====== SUPPLIED RECORDS
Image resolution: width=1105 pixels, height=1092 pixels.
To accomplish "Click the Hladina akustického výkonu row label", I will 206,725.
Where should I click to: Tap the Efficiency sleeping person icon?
============
====== SUPPLIED RECORDS
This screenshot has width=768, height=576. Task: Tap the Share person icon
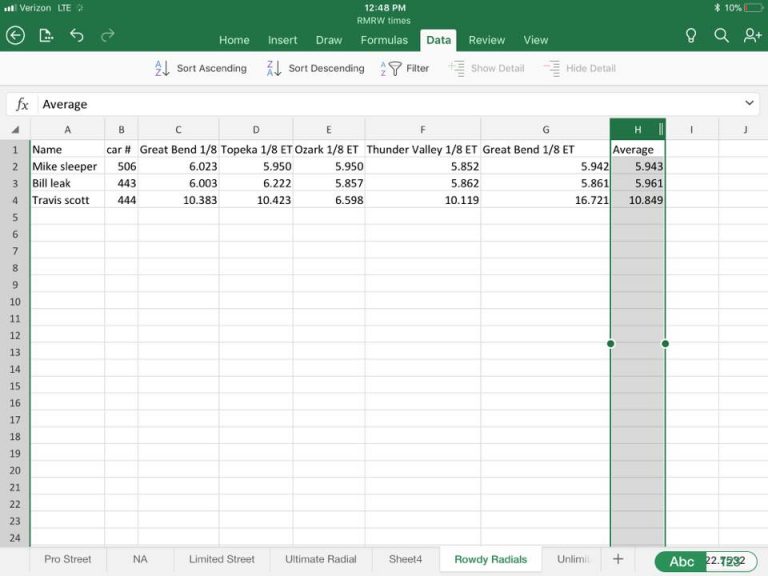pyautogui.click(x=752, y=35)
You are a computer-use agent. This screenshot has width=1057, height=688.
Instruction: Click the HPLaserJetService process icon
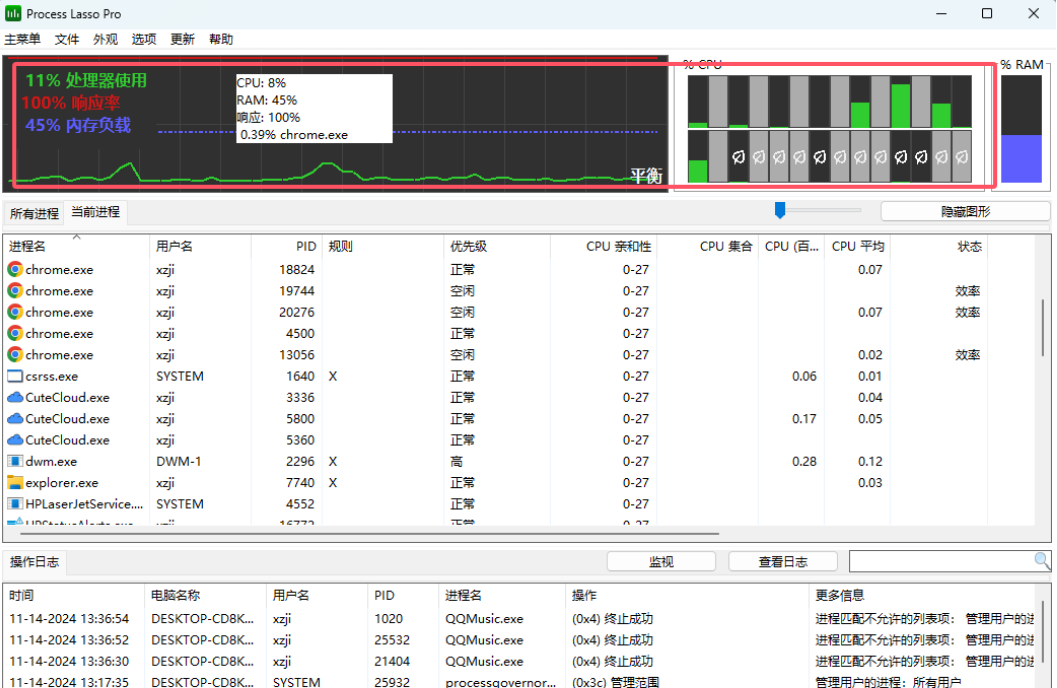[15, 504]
============
====== SUPPLIED RECORDS
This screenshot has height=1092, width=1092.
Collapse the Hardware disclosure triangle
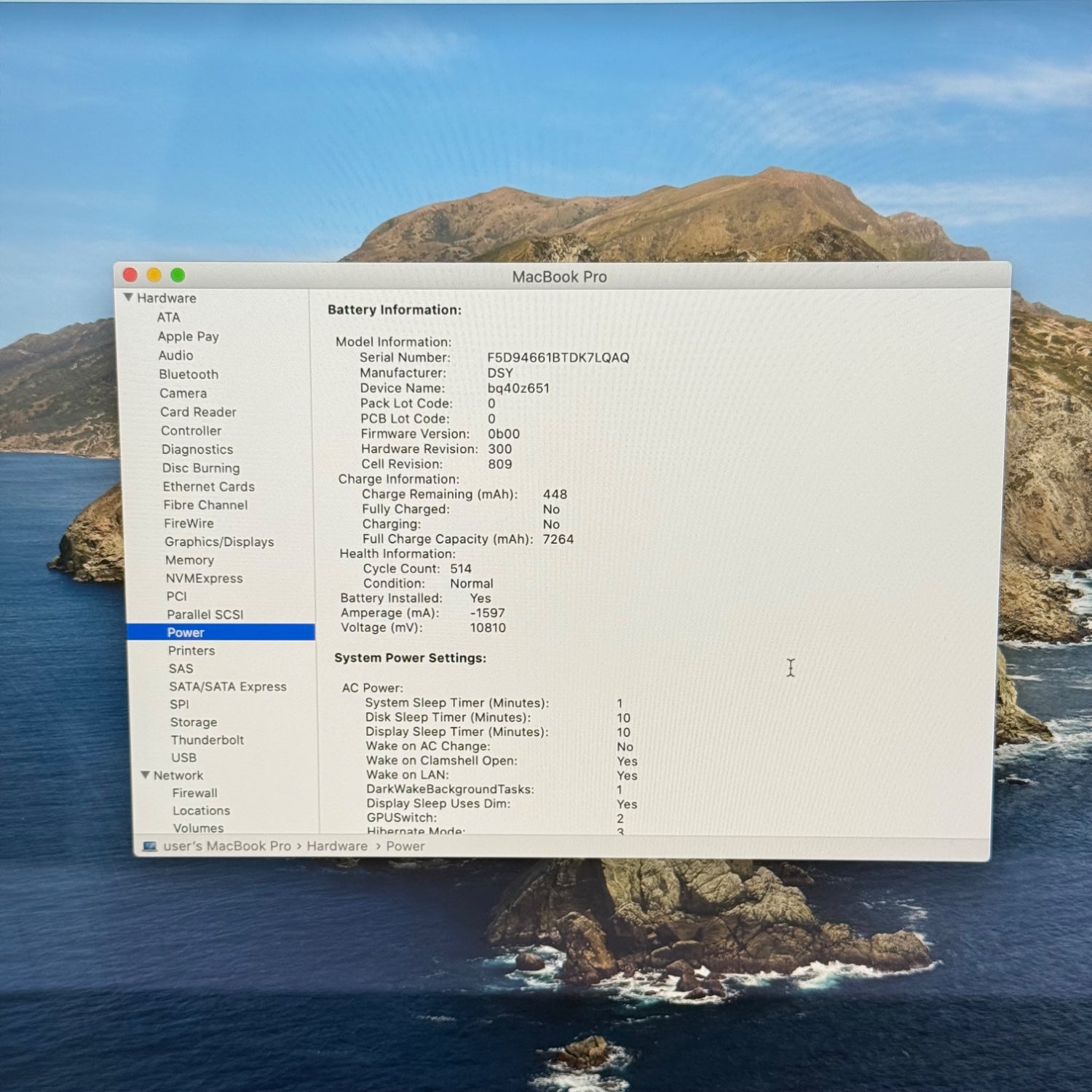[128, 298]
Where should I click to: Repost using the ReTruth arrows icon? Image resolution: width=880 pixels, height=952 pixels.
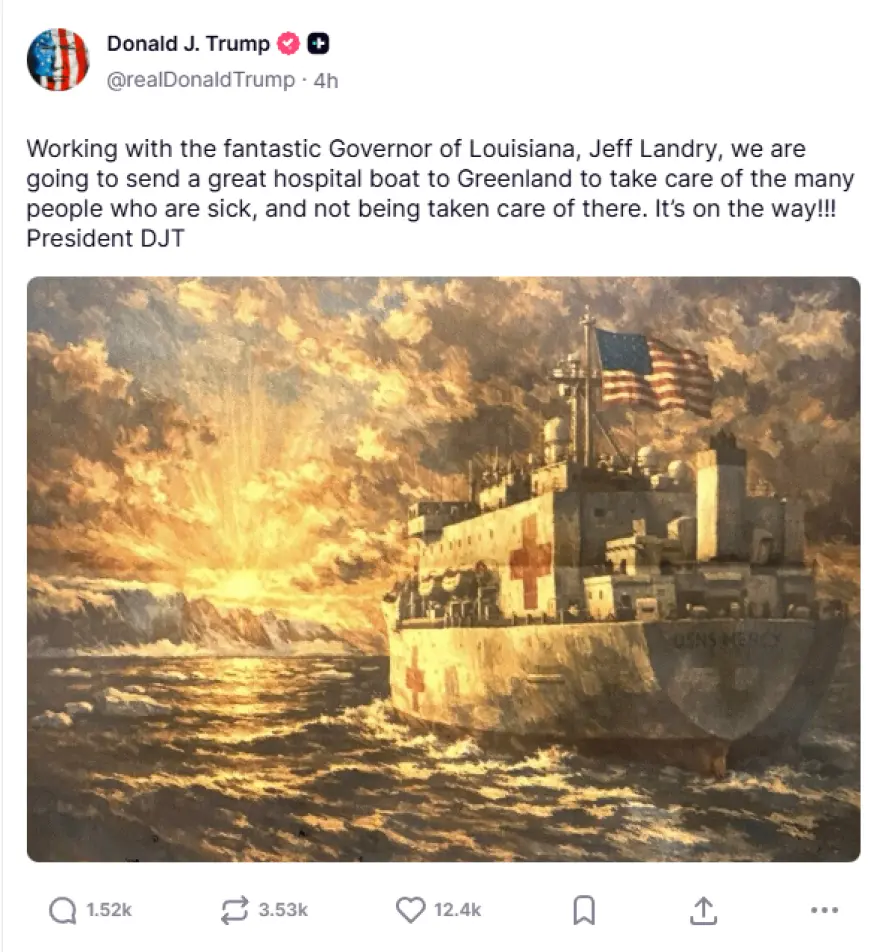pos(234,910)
============
▶ **INSTRUCTIONS TO FOLLOW**:
In the listing above, find the line with "Image resolution: width=1105" and the line with "Where should I click to: Tap", then print exactly those lines and every line between them.

▶ **TASK SOLUTION**:
Image resolution: width=1105 pixels, height=1092 pixels.
To accomplish "Click the Hladina akustického výkonu row label", I will 206,725.
Where should I click to: Tap the Efficiency sleeping person icon?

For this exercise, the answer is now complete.